FC is 0 and CC is .5 pre-shock- you're asking what they are right now post-shock? I dumped in 7lbs of 73% cal-hypo so ~20FC (but it is bright and sunny right now, I just didn't want to wait any longer than I needed to). Will go thru SLAM tonight and hopefully find some liquid chlorine at Home Depot.
 
If you added chlorine and it is not consumed very quickly, then you do not have ammonia. The CYA reduction is due to dilution or testing variations.
 
As of right now, FC is 5, and CC is .5. However, I don't usually measure CC. And I realized I did it wrong (I let the team down!).
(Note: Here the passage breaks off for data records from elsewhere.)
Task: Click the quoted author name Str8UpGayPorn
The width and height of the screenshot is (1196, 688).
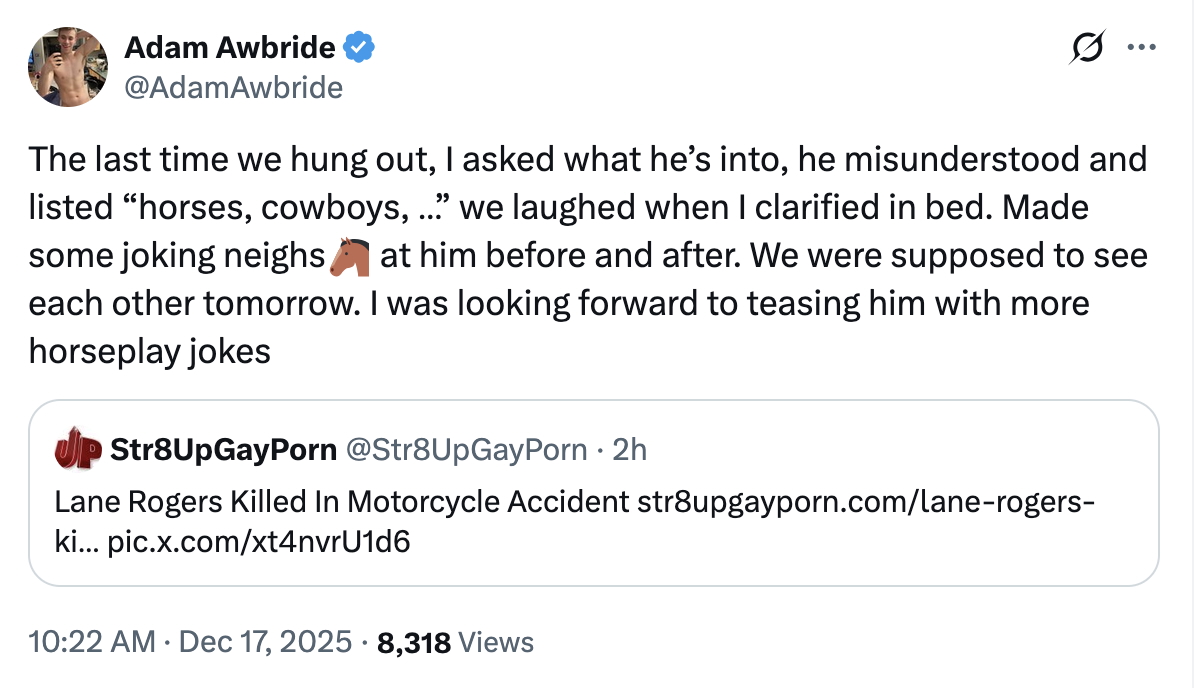Action: (224, 450)
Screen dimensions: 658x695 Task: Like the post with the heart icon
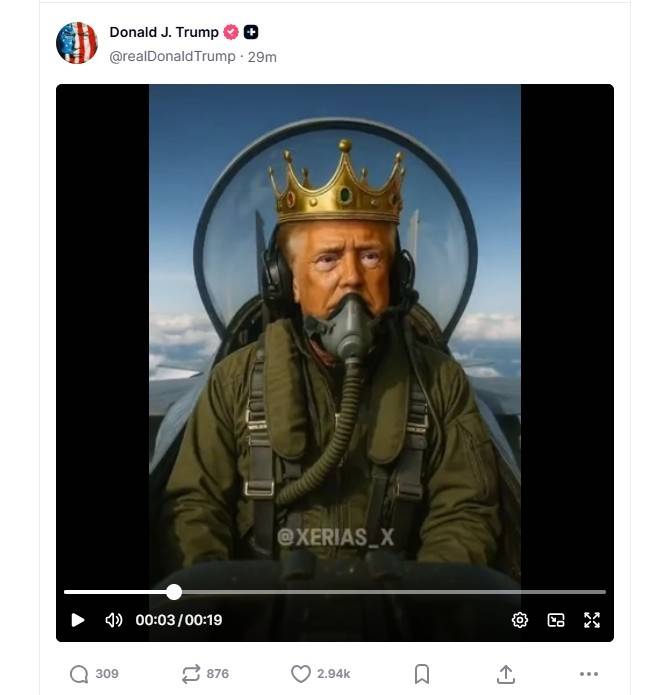pyautogui.click(x=300, y=674)
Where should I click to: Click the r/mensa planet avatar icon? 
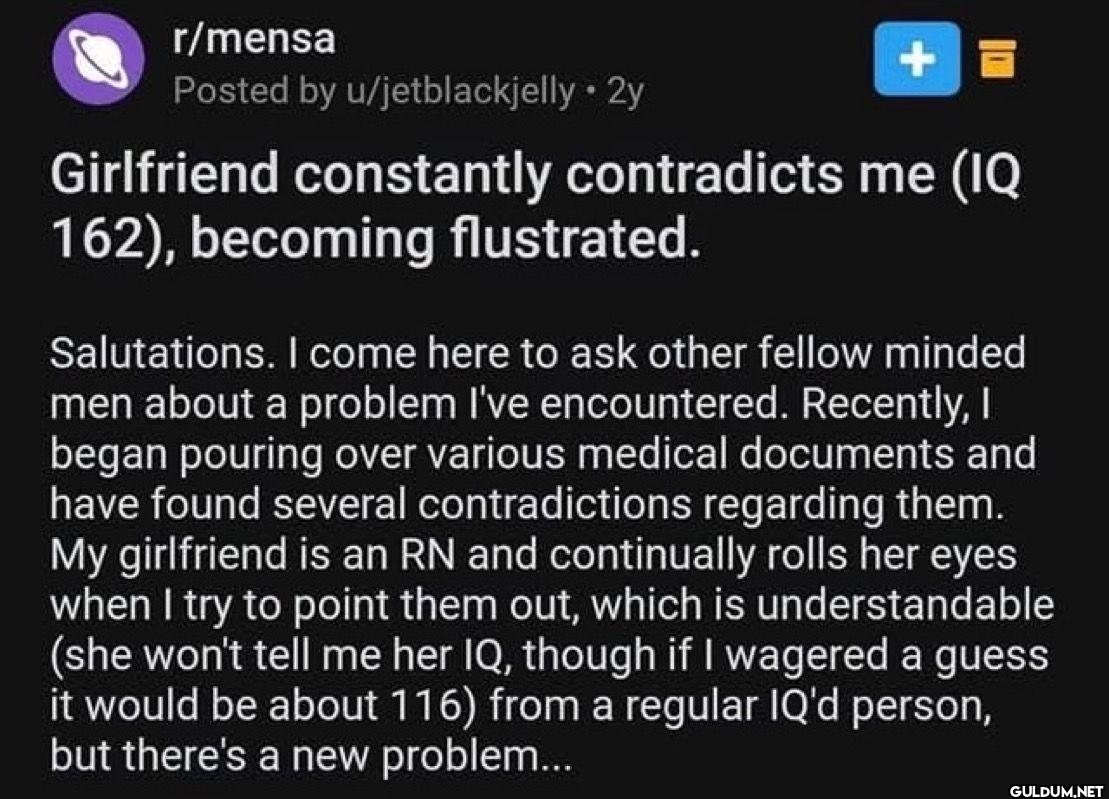tap(99, 60)
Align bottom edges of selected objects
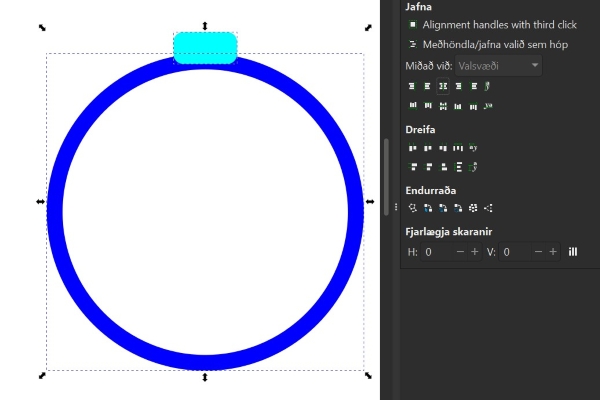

Correct method is add 5 drops R3, then count drops of 871 (this is on my TF100).
Earlier, I only added one drop of R3, and I got just a bit of pink, the same amount I got after the 5 drops R3 on this last test. And 1 drop 871 cleared it up. So, earlier, my CC was "several times" .5 with lots of rounding error.

So, FC was consumed at a good clip, but, water's green (but not opaque) and a few spots of algae so I'm fighting that, and bright sun.
 
I slept in a little... after an hour of sunshine, FC=14, CC=.5. Still very cloudy, but white cloudy, from using calhypo (need to get to Home Depot today to check for liquid chlorine). Also need to grab some CYA because I just realized I'm out. Going to get the granular and let it dissolve through a skimmer sock (water is very warm so it won't take long at all).
 
No reason to bother with the OCLT until the pool is crystal clear.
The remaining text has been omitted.